Mona Sedky, an attorney in the Justice Department’ Computer Crime and Intellectual property section, billed herself today as the “voice of doom,” and lived up to that title in describing the potential security downsides of voice cloning technologies at a Federal Trade Commission workshop.
In its announcement for the workshop, the FTC explained that “voice cloning technologies … enable users to make near-perfect reproductions of a real person’s voice.” Cybercriminals are able to harness rapid advancements in artificial intelligence and text-to-speech synthesis to create “a near-perfect voice clone with less than a five-second recording of a person’s voice,” the agency said.
Sedky, who specializes in online fraud that uses social engineering, zeroed in on how cybercriminals can use deep fake audio and voice cloning to communicate while committing criminal acts.
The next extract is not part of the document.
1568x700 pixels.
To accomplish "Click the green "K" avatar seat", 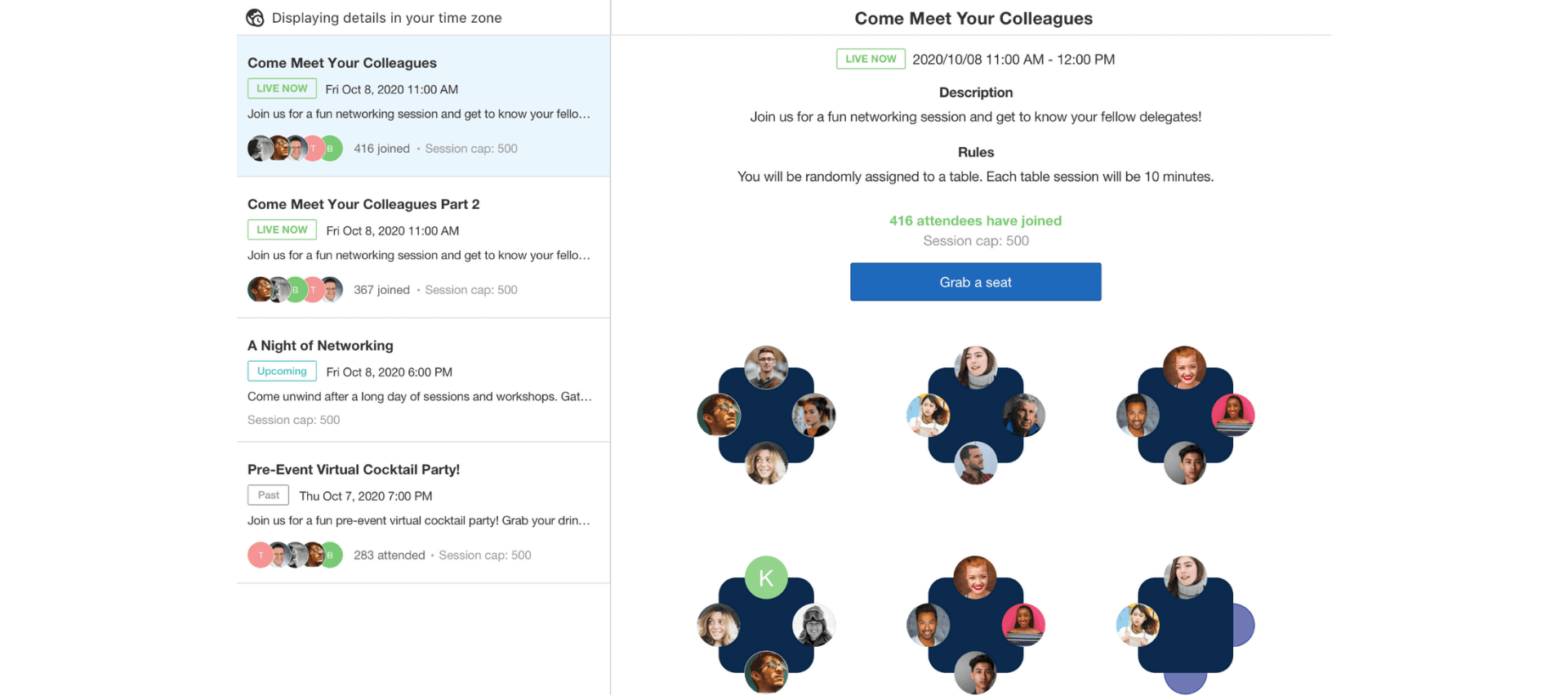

She said cybercriminals really don’t want to communicate with their victims because they “leave fingerprints” that increase their risk of being caught. On top of that, communicating is “costly” and time consuming for criminals, and many of them “are bad at it,” Sedky said.
The DoJ official emphasized that without voicing cloning technology, “it’s difficult to convincingly pose as someone else.”
Because of the “advent of things like deep fake video, deep fake audio,” and other anonymizing communication tools, there has been “an enormous uptick in communication-focused crime,” she explained. With all of that in mind, she said there are “almost guaranteed criminal uses of this technology.”
Sedky said cybercriminals looking to commit fraud will “love this technology,” and predicted a resulting rise in “grandparent scams” and business email compromises – which Sedky said represent the “single largest financial injury of all computer crimes going on right now.”
Grandparent scams, as the name suggests, target the elderly and look to extract money via threats, scams, or creating fake problems involving their family or loved ones.
Sedky said a common fact pattern for business email compromises involves cybercriminals using spear phishing emails to impersonate an individual who does legitimate business with the victim. While businesses are becoming smarter about phishing attacks, Sedky said that voice cloning technology allows criminals to follow up on their emails with convincing phone calls.
Returning back to her self-proclaimed role as the “voice of doom,” she compared voice cloning to the internet, both on the upside and downside. “Just because the internet can be weaponized against people, doesn’t mean we shouldn’t have the internet. It just means that these are things we need to be thinking about,” she said.